What to produce: Copy the records word for word, starting with the line that contains "Zalen huren (484, 17)" and continuing through the line that contains "Tickets en abonnementen (375, 17)". Include both of those lines.

Data extract:

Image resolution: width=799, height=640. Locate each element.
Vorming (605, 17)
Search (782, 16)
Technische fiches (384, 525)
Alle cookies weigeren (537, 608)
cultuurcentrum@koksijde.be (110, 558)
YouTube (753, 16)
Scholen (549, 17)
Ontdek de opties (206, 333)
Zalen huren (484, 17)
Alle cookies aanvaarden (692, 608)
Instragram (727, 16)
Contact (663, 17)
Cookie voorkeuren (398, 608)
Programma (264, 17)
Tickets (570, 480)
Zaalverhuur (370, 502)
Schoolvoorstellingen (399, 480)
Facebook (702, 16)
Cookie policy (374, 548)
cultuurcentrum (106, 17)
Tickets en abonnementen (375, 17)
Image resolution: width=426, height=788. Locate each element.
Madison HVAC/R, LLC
---
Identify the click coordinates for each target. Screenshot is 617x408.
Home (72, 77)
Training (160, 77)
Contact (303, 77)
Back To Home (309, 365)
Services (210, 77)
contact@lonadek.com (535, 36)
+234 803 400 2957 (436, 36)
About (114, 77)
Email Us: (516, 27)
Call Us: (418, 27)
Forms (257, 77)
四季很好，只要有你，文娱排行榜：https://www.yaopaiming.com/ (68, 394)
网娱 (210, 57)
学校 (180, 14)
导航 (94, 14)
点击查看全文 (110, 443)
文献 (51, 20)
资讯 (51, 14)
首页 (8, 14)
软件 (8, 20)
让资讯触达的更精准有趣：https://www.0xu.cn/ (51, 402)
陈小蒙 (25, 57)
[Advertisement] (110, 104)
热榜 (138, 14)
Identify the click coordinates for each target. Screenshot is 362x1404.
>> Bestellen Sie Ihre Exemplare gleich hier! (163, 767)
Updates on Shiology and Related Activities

Expected answer:
Zalen huren (484, 17)
Alle cookies aanvaarden (692, 608)
Instragram (727, 16)
Contact (663, 17)
Cookie voorkeuren (398, 608)
Programma (264, 17)
Tickets (570, 480)
Zaalverhuur (370, 502)
Schoolvoorstellingen (399, 480)
Facebook (702, 16)
Cookie policy (374, 548)
cultuurcentrum (106, 17)
Tickets en abonnementen (375, 17)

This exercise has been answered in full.